(Extract to read Opens)
I was born and raised in Nebraska, and have done a lot of political organizing back home; my wife is from a farm family in the most Republican part of Missouri; and I spent eight years doing a great deal of small town organizing while living in Iowa. The voters in rural areas are very suspicious of big government; hate government deficits and waste; and believe that east- and west-coast liberals don’t share their values — hunting and guns, hard work, going to church, and traditional family life. Culturally, they feel like they are very different from their perceptions of the national Democratic party. But they like higher minimum wages — a lot more people than usual in these low wage rural states are making minimum wage. With a much older than average population, they also like Social Security and Medicare a lot, with a great many needing those programs to make it. And they don’t like the overwhelming size, wealth, and power of the biggest corporations — they see the way that these companies’ kind of power has been changing their loves for the worst, from Wall Street crashing the economy and getting bailouts to Walmart shutting down the formerly healthy small town businesses on Main Street.
The tough economic times are reviving that small town populism of old, and so are good organizers. Check out this great article in the New York Times Magazine about how a remarkable young organizer in small town Nebraska named Jane Kleeb is building a movement of farmers and ranchers that is challenging the KXL pipeline. While the battle is not over, the success she has already had in keeping this pipeline from being built is nothing short of remarkable given the expectations when the fight over the pipeline started a few years back. People like Jane (who is a good friend) are building a movement that I believe will be around for many years to come.
(Extract to read Closes)
(Exercise data Opens)
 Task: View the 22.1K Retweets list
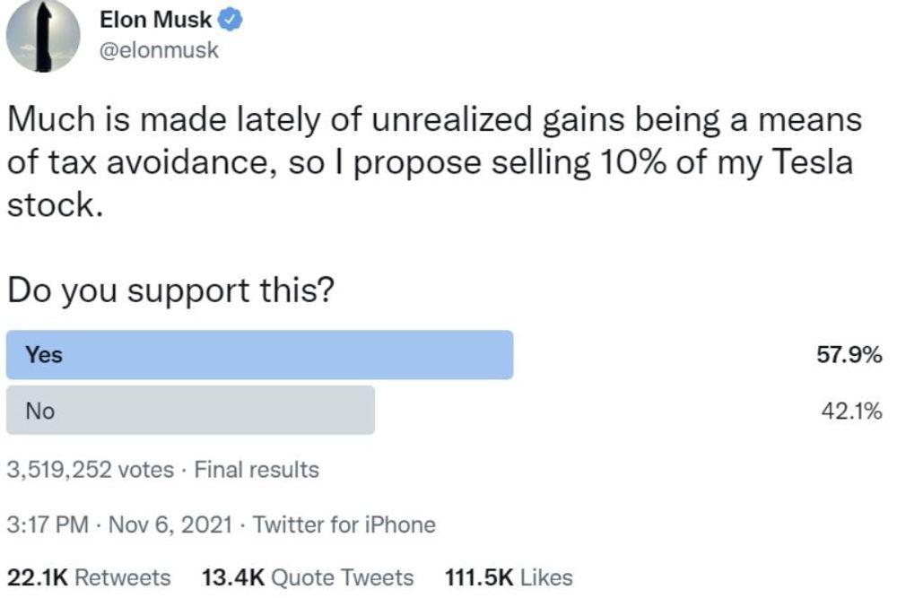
(Exercise data Closes)
Activity 1: Rewrite the paragraph of the passage on rural voters that begins "The tough economic times" as a short bulleted list, keeping its main facts.
Activity 2: Please list every U.S. state named in the passage on rural voters.
The lines aren't needed here.

Task solution 1:
- Hard economic times and good organizers are reviving the old small-town populism.
- A New York Times Magazine article describes Jane Kleeb, a young organizer in small-town Nebraska, building a movement of farmers and ranchers that challenges the KXL pipeline.
- The fight isn't over, but her success in keeping the pipeline from being built is remarkable given the expectations when the fight began a few years back.
- The writer, a good friend of Jane's, believes such movements will last for many years.

Task solution 2:
- Nebraska
- Missouri
- Iowa